When designing your PaaS-based application, determine what access controls are available and how they map to the provider’s storage infrastructure. In some cases application-level encryption will be an option, but make sure you understand the key management and where the data is encrypted. In some cases, you may be able to encrypt data on your side before sending it off to the cloud (for example, encrypting data within your application before making a call to store it in the PaaS).
As with SaaS, rights management and content discovery tend to be somewhat restricted in PaaS, unless the provider offers those features as part of the service.
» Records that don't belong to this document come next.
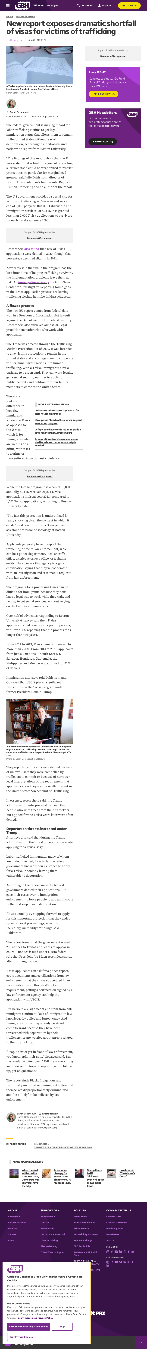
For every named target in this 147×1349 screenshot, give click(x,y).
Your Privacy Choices (21, 1337)
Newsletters (112, 1234)
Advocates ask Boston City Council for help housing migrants (57, 412)
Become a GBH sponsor (40, 238)
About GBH (14, 1216)
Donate (129, 5)
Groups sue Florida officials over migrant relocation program (58, 421)
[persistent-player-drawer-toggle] (141, 1342)
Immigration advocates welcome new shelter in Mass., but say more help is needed (56, 442)
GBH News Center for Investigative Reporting (63, 1147)
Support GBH (48, 1216)
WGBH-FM (94, 1270)
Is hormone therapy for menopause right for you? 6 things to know (62, 1176)
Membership (47, 1228)
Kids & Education (17, 1222)
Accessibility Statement (86, 1234)
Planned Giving (49, 1246)
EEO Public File (82, 1246)
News (9, 16)
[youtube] (117, 1251)
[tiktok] (113, 1251)
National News (25, 16)
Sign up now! (101, 141)
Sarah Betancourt (19, 112)
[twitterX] (51, 1113)
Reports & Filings (83, 1240)
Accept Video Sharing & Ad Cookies (28, 1326)
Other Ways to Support (53, 1252)
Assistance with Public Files (86, 1254)
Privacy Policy (81, 1228)
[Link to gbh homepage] (22, 5)
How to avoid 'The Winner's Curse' (127, 1173)
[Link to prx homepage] (98, 1313)
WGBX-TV (93, 1264)
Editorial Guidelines (84, 1222)
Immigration (41, 1144)
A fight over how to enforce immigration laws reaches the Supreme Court (58, 431)
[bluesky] (121, 1251)
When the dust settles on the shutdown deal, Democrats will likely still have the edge (30, 1178)
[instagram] (108, 1251)
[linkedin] (133, 1251)
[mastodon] (125, 1262)
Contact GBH (113, 1216)
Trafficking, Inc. (15, 40)
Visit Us (110, 1240)
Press (11, 1240)
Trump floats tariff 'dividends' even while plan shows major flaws (96, 1178)
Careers (12, 1234)
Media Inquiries (114, 1228)
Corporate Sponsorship (53, 1234)
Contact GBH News (116, 1222)
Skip (62, 1326)
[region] (47, 1303)
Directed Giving (49, 1240)
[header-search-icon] (84, 5)
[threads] (125, 1251)
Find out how (102, 93)
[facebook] (129, 1251)
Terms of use (80, 1216)
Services (12, 1228)
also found (31, 249)
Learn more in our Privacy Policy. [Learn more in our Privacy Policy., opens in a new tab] (35, 1317)
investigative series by (34, 282)
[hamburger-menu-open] (9, 5)
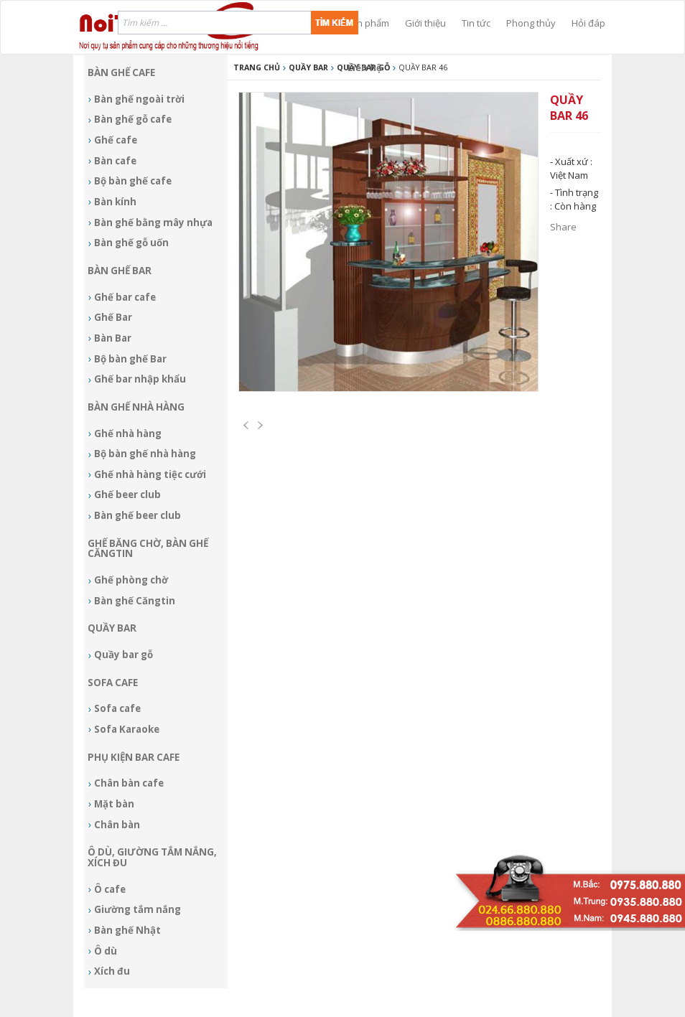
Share (563, 226)
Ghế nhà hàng (128, 433)
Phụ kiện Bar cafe (134, 757)
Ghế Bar (113, 317)
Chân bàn (117, 824)
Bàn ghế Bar (120, 270)
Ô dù (105, 951)
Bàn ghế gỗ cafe (133, 119)
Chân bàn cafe (129, 783)
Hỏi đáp (588, 23)
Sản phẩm (367, 23)
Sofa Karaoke (126, 729)
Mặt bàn (114, 803)
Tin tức (476, 23)
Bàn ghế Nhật (127, 930)
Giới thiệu (425, 23)
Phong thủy (531, 23)
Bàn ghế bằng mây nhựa (153, 222)
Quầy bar (112, 628)
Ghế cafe (115, 139)
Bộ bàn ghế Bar (130, 358)
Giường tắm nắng (137, 909)
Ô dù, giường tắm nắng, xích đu (152, 857)
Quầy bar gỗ (123, 654)
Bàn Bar (112, 338)
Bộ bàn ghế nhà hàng (145, 453)
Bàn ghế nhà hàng (136, 406)
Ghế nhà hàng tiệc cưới (150, 474)
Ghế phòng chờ (131, 579)
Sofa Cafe (113, 682)
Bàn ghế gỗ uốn (131, 242)
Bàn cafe (115, 160)
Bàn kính (115, 201)
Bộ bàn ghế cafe (133, 180)
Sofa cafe (117, 708)
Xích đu (112, 971)
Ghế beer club (127, 494)
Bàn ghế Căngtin (134, 600)
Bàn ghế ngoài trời (139, 99)
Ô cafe (110, 889)
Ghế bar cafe (125, 297)
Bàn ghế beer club (137, 515)
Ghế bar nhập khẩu (140, 378)
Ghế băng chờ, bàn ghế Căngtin (148, 549)
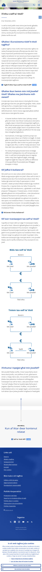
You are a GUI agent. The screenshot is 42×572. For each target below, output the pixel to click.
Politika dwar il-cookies (11, 501)
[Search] (20, 5)
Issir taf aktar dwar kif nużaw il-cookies (22, 561)
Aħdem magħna (9, 459)
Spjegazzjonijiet (9, 462)
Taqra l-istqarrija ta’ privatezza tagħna (22, 559)
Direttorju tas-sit (9, 510)
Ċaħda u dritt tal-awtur (11, 480)
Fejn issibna (7, 470)
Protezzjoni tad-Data (10, 495)
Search (34, 5)
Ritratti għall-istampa (10, 464)
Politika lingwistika (10, 506)
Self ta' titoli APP (19, 439)
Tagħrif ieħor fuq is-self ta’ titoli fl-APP (17, 85)
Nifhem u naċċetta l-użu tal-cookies (22, 565)
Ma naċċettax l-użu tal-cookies (22, 569)
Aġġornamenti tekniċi (10, 483)
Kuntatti (6, 467)
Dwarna (6, 457)
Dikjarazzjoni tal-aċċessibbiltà (13, 503)
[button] (39, 2)
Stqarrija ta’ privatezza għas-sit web (15, 498)
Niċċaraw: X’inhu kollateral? (14, 212)
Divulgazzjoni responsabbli (12, 485)
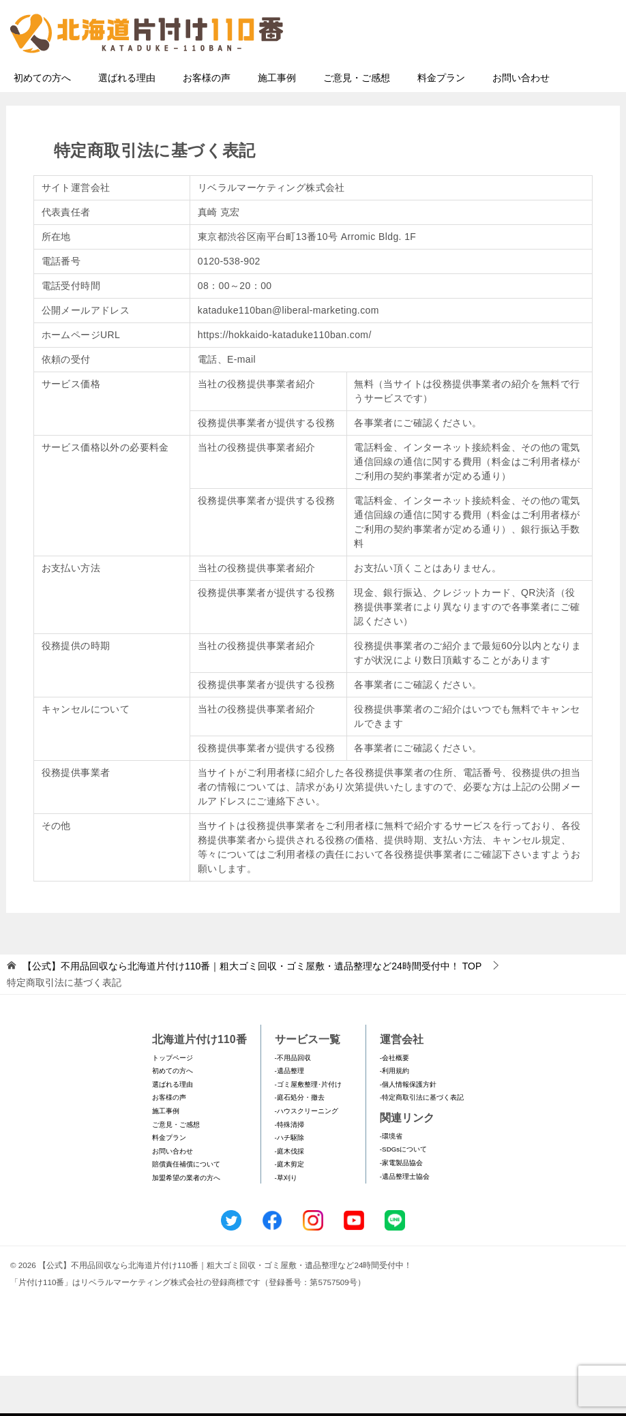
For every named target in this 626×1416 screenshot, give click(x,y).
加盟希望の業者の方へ (186, 1218)
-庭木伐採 (289, 1191)
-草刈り (286, 1218)
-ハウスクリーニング (306, 1151)
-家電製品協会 (401, 1203)
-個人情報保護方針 (408, 1124)
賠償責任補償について (186, 1204)
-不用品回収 (293, 1098)
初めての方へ (42, 117)
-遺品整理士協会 (405, 1216)
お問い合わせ (521, 117)
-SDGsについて (403, 1189)
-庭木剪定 (289, 1204)
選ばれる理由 (126, 117)
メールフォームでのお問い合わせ (492, 79)
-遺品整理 (289, 1111)
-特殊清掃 (289, 1165)
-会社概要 (394, 1098)
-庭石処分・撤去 (300, 1137)
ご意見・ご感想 (356, 117)
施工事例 (277, 117)
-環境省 (391, 1176)
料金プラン (441, 117)
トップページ (172, 1098)
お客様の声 (206, 117)
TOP (252, 1006)
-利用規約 (394, 1111)
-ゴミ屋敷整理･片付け (308, 1124)
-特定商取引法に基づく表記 (422, 1137)
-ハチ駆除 (289, 1177)
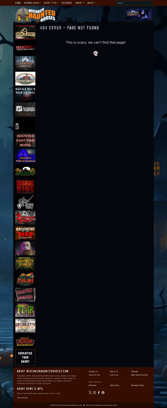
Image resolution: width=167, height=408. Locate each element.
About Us (114, 371)
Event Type (50, 2)
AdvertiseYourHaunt (25, 357)
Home (18, 2)
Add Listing (114, 385)
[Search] (134, 3)
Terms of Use (94, 375)
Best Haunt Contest (139, 375)
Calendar (67, 2)
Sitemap (134, 371)
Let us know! (22, 398)
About (79, 2)
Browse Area (31, 2)
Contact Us (93, 371)
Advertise (92, 385)
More (90, 2)
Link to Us (114, 375)
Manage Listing (137, 385)
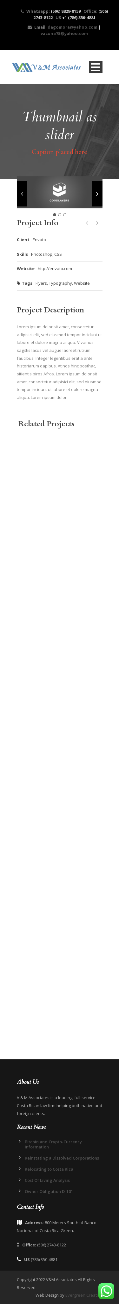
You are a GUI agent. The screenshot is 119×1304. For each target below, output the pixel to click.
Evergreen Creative (83, 1295)
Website (82, 283)
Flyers (41, 283)
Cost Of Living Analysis (47, 1180)
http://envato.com (55, 268)
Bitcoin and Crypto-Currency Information (53, 1144)
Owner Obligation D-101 (49, 1191)
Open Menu (95, 67)
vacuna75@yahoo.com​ (64, 33)
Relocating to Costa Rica (49, 1169)
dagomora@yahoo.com (72, 27)
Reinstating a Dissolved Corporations (62, 1158)
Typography (60, 283)
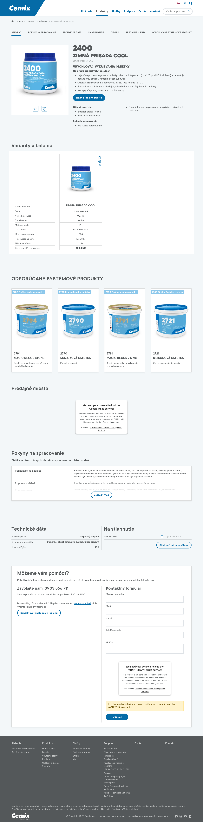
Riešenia (86, 11)
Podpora (129, 11)
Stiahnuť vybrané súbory (174, 545)
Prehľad (16, 32)
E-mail (109, 618)
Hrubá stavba (48, 748)
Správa (109, 642)
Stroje (76, 755)
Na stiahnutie (96, 32)
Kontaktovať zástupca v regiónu (39, 613)
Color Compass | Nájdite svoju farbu (116, 788)
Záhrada (46, 766)
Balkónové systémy (20, 752)
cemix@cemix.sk (82, 603)
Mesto (109, 606)
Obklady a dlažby (50, 763)
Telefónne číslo (113, 630)
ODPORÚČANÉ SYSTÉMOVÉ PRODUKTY (172, 32)
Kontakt (155, 11)
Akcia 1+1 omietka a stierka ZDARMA (117, 794)
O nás (142, 11)
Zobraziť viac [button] (101, 495)
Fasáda (31, 21)
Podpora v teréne (81, 752)
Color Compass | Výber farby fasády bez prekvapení (115, 779)
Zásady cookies (118, 816)
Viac (75, 759)
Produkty (102, 11)
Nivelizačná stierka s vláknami (114, 764)
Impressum (105, 816)
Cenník (115, 32)
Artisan (107, 773)
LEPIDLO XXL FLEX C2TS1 (116, 769)
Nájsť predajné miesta (89, 97)
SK (185, 3)
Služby (115, 11)
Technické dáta (72, 32)
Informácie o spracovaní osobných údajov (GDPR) (149, 816)
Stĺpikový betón (111, 759)
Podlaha (46, 759)
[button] (99, 157)
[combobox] (178, 11)
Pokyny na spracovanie (42, 32)
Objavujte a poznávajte (115, 752)
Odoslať (117, 717)
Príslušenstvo (42, 21)
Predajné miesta (135, 32)
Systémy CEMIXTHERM (23, 748)
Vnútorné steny (49, 755)
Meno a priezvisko (115, 594)
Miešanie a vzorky (81, 748)
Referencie (109, 755)
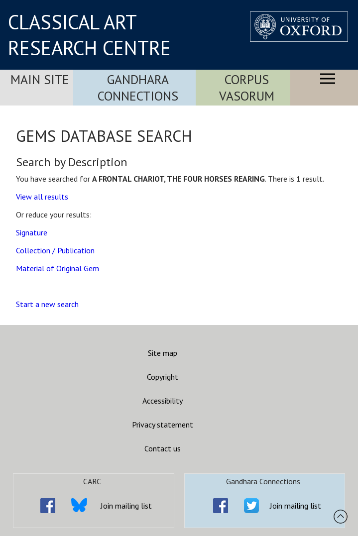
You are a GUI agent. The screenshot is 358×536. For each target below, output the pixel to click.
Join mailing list (126, 506)
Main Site (39, 79)
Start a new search (47, 304)
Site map (162, 353)
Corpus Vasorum (246, 87)
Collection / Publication (55, 250)
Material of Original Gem (57, 268)
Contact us (162, 448)
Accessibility (162, 401)
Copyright (162, 377)
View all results (42, 197)
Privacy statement (162, 424)
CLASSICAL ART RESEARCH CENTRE (89, 35)
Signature (31, 232)
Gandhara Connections (138, 87)
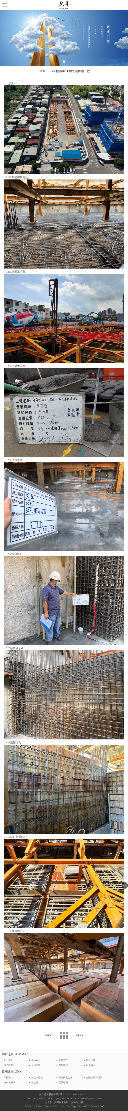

Infrastructure as a Service (IaaS)
Your top priority for managing access controls in IaaS environments is to understand the mappings between the access controls you manage, and those enforced in the back-end infrastructure. For example, if you deploy a virtual machine into a public cloud, how are the access controls managed both for those accessing the machine from the Internet, and for the administrators that maintain the infrastructure? If another customer in the cloud is compromised, what prevents them from escalating privileges and accessing your content?
Virtual Private Storage is an excellent option to protect data that’s remotely hosted, even in a multi-tenant environment. It requires a bit more management effort, but the end result is often more secure than traditional in-house storage.
Content discovery is possible in IaaS deployments where common network file access protocols/methods are available, and may be useful for preventing unapproved use of sensitive data (especially due to inadvertent disclosure in public clouds).